Господи, во грехах и словоблудии люди Твои. Толкотня тем свиноватей, чем возвышеннее предмет.
Давно, наверное, они не Твои люди.
Все страдания должны быть писательскими, а получается, что они издательские.
9/III. Во сне учил Мао Цзедуна русскому языку.
И сны, и все остальное — пустое.
Уже 22 марта .
Ничего не пишу, ни-че-го. Не усталость, скорее — горечь.
Мало сделано, выхода нет вовсе.
Пьеса никем не читается. Рассказы не идут. Ничего не думается. Дочь в Кисловодске.
Тоскливо. Много глупой, необходимой работы по обязанности.
Повесть не перепечатывается. Все отринуто. Похлопано по плечу.
23 апреля. Месяц без записей. Тот же месяц без строчки и без дочки, она в Кисловодске. Редакторство съело силы, время, радость.
Пьесу господа ермоловцы потеряли, потом нашли. Отдал по театрам. Уже из Минкультуры ответ: пьеса нужна, трудитесь. Лучше бы было отказано. Но работать надо. Работай, негр, ты и в пьесах будешь на общем проходимом, ремесленном уровне. И кто-нибудь сдуру или по знакомству твою хреновину поставит.

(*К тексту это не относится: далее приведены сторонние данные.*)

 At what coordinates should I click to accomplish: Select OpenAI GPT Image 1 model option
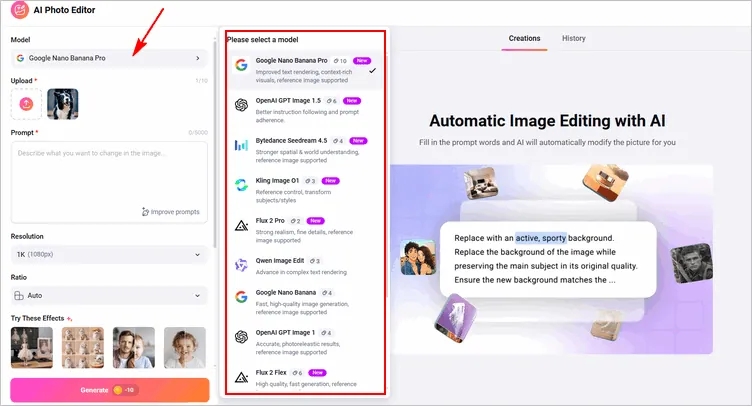305,339
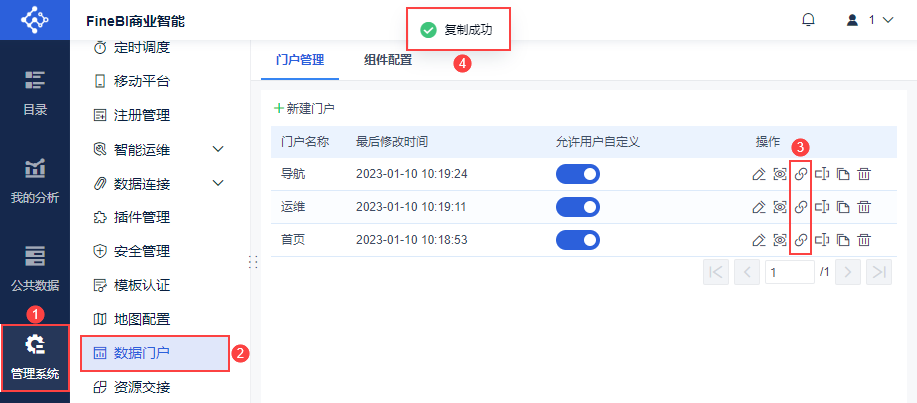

Чувство бездеятельности — чувство. Усталость — отмщение за лень.
27 июня. Я не ошибся — вот периодичность записей. Было месяц, сейчас уже два. Но довольно. Лучшее за это время — неделя дома (в валенках). Сегодня сон — поле картошки взошло, и я видел просекшиеся зеленые всходы. Тут же мой рассказ о том, что я с самолета принял разлившуюся нефть (15 минут лета) за озеро.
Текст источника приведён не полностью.